OWNERS TALK RELIABILITY
Chevrolet and GMC have a very competitive product in their most recent truck generation with its smartly engineered platform, three strong engines and good design inside and out. GM has so far resisted adopting fussy turbochargers, as well as betting the farm on aluminum bodies. Consumers gravitate to the steadfast GM twins because they’re familiar and proven.
Still, every new vehicle generation presents the prospect of new hiccups and setbacks, and the Silverado is no different. Almost immediately, buyers of the all-new 2014 models noticed some issues, including an annoyance referred to as the “Chevy shake.”
“Silverado LT two-wheel-drive crew cab is a nice truck, but on the highway it shakes terribly between 70-78 mph. I have had the tires rotated and road-force balanced twice and it has not helped,” reads a common online complaint.
Dealers can use a device known as a PicoScope to detect vibrations and frequencies in the chassis.
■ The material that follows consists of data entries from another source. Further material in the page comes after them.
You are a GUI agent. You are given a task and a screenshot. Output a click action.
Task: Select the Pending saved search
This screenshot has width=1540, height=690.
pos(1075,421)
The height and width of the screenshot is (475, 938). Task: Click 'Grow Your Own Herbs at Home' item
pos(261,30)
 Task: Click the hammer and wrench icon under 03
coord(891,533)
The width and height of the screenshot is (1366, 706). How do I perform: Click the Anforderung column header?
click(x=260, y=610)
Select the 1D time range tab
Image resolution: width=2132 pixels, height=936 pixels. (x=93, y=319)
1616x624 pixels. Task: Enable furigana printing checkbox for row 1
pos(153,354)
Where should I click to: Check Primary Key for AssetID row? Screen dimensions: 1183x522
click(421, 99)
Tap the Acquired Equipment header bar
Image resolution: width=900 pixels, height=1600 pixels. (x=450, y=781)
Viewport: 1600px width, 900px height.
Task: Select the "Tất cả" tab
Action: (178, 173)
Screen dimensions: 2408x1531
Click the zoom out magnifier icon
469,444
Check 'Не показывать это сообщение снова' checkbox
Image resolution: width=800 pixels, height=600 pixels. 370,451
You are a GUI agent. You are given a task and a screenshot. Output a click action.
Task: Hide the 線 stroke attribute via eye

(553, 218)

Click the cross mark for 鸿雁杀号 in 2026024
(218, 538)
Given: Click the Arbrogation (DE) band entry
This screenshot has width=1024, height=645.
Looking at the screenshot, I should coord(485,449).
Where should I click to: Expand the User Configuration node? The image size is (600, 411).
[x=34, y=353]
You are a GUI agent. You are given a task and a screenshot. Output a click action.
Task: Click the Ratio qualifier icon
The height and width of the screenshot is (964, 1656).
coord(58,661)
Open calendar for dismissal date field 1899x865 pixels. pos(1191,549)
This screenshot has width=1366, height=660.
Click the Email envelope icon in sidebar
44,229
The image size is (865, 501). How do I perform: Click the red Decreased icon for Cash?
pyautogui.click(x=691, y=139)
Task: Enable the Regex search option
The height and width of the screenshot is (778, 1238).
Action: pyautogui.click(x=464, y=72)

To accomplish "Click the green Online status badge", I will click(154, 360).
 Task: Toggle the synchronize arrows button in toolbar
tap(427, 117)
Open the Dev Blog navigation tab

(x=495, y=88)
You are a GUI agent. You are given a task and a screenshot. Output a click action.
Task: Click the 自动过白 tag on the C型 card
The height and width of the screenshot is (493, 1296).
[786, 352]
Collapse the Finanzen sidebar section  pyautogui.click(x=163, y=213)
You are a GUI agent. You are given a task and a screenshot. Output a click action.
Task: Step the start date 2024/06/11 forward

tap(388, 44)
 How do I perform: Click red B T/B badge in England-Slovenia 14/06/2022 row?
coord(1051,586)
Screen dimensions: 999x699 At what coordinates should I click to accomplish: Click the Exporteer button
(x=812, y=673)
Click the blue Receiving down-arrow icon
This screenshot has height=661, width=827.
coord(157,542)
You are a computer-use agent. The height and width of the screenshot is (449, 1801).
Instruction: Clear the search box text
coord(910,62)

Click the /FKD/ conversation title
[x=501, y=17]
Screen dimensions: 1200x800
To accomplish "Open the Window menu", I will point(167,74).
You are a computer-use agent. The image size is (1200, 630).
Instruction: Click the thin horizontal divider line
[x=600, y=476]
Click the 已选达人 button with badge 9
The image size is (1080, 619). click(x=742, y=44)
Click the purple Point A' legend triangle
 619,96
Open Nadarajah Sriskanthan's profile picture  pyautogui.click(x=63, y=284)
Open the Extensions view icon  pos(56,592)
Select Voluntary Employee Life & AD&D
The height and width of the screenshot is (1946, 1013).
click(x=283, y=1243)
Sometimes the vibration can be isolated to the wheels and tires, but replacing them doesn’t always resolve the problem.
A GM technical service bulletin recommends re-tightening the body mounts, correcting pitchline runout and driveline angles, inspecting the ring and pinion gears for issues, and more. The driveshaft frequently comes under scrutiny.
“I saw my driveshaft cartwheeling about 8 feet. It turns out that the knuckle on the rear of the shaft had snapped, violently vibrated and the shaft dropped, ripped apart about a foot behind the transmission and came out from under the truck,” one owner posted online.
The current thinking is that the driveshaft has to be trued and balanced to eliminate the shakes, which can be done in a performance shop. Some dealers have told customers that there’s an “acceptable” level of vibration that all trucks exhibit. Not so.
Other issues reported in the Silverado (and Sierra) include: shifting driver’s seat, short-lived air conditioning condenser, poor-shifting transmission, oil consumption, peeling paint and early rust. The electric power-steering unit can spontaneously fail at speed, which renders the steering wheel very stiff, but functional.
Overall, the Chevrolet Silverado is a good, serviceable truck. It’s prone to mechanical issues, but then so are Fords, Rams and Toyotas. It’s wise to take a prospective used Chevy truck on a long highway test drive to ensure it’s no “Shakerado.” If it passes, it’s likely a keeper.